Saturday, October 18, 2008

Johann Sebastian Bach 1685-1750

When describing the foundations of Western music, some music scholars refer to the three B’s—Bach, Beethoven and Brahms—while others would simply say, there was Bach… and then everyone else. Bach was a prolific composer, brilliant organist and an inventive musical genius. His ability to act both as a conservator and innovator of music is what places him at the top of the list of musical giants. In his works, he excelled at traditional forms of music while expanding and transforming the forms to new heights, achieving “summa”—highest realised potential—in nearly every style of music known in Bach’s day.

When Mozart first encountered Bach’s music, he was “entranced” by it. According to Harold Schronberg, Mozart studied Bach’s compositions, “arranged some music, and was strongly influenced by Bachian counterpoint.” Beethoven and Brahms were also influenced by Bach. Brahms said, “Study Bach: there you will find everything.” Mozart said about Bach’s music, “Now there is music from which a man can learn something.” After hearing a performance of Bach’s music, Richard Wagner described it as “the most stupendous miracle in all music.” German poet, Goethe, described Bach’s music “as though eternal harmony were conversing with itself, as it may have happened in God’s bosom shortly before He created the world.” Robert Schuman writes, “Playing and studying Bach convinces us that we are all numbskulls.”

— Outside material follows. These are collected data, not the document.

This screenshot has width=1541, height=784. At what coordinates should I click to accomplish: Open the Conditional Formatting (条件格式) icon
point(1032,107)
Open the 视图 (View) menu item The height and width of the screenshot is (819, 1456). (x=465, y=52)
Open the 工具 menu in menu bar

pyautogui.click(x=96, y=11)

With such praise, it is surprising to discover that this musical giant was a humble and gracious man who devoted his life and talents to the glory of God. Over three quarters of his (astonishing) one thousand compositions consisted of music composed for worship in the church. Many scholars balk at the notion that Bach’s perceived Christianity had anything to do with his music; J.S. Bach, however, states plainly that “The aim and final end of all music should be none other than the glory of God and the refreshment of the soul.” Soli Deo Gloria—To God Alone be the Glory. The letters S.D.G. were inscribed on many of Bach’s compositions; he meant this Latin phrase as a testimony to those who would perform his music and to generations to come, that this music was for God’s glory, not Bach’s. He strove to live by Paul’s words: “Whether you eat or drink or whatever you do, do all to the glory of God.” Even on much of Bach’s “secular” compositions, we find inscribed the letters J.J., for Jesu, Juva (Jesus, help) or I.N.J., which stands for In Nomine Jesu (In the name of Jesus).

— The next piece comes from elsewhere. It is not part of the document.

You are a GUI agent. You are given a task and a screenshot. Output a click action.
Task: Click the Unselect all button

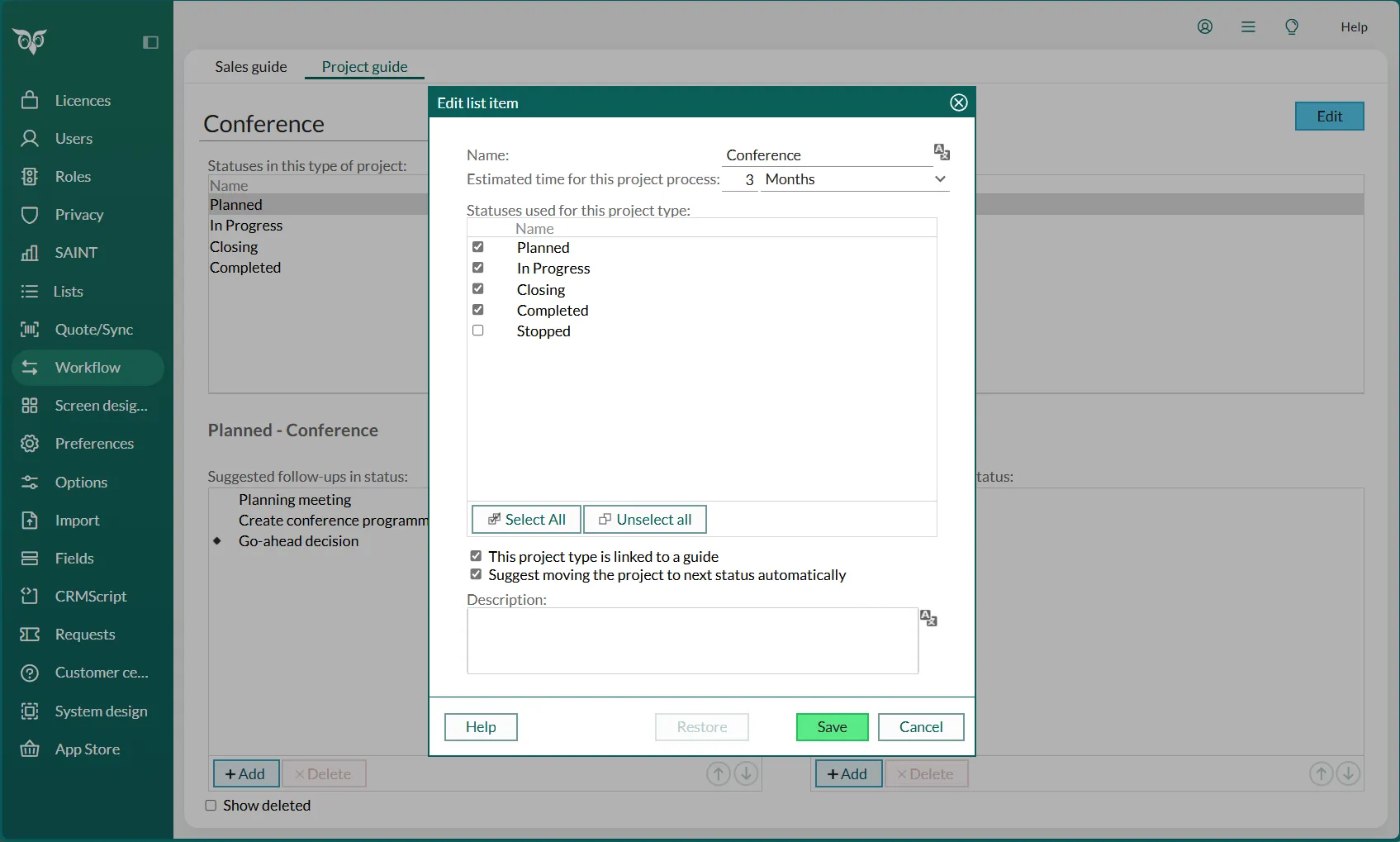pyautogui.click(x=645, y=520)
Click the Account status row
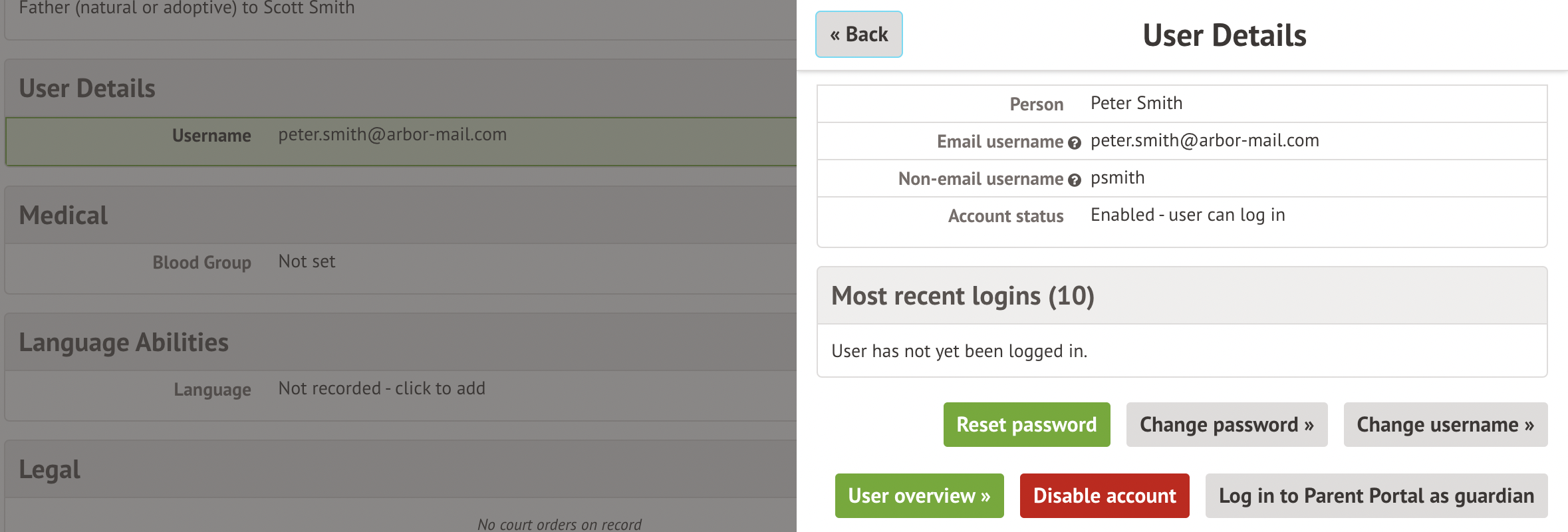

The life, music and legacy of J.S. Bach is a reminder to all Christians to use the gifts and talents God has given us for the Glory of God and the building up of His Church. For Bach, there was no dichotomy between secular and sacred. Whatever he did, for whatever purpose, he did for his Heavenly Father. To God Alone be the Glory.


Mike Wilkins said...

Thanks for this entry, Jer. And long live the love of Bach's miraculous music. SDG, indeed!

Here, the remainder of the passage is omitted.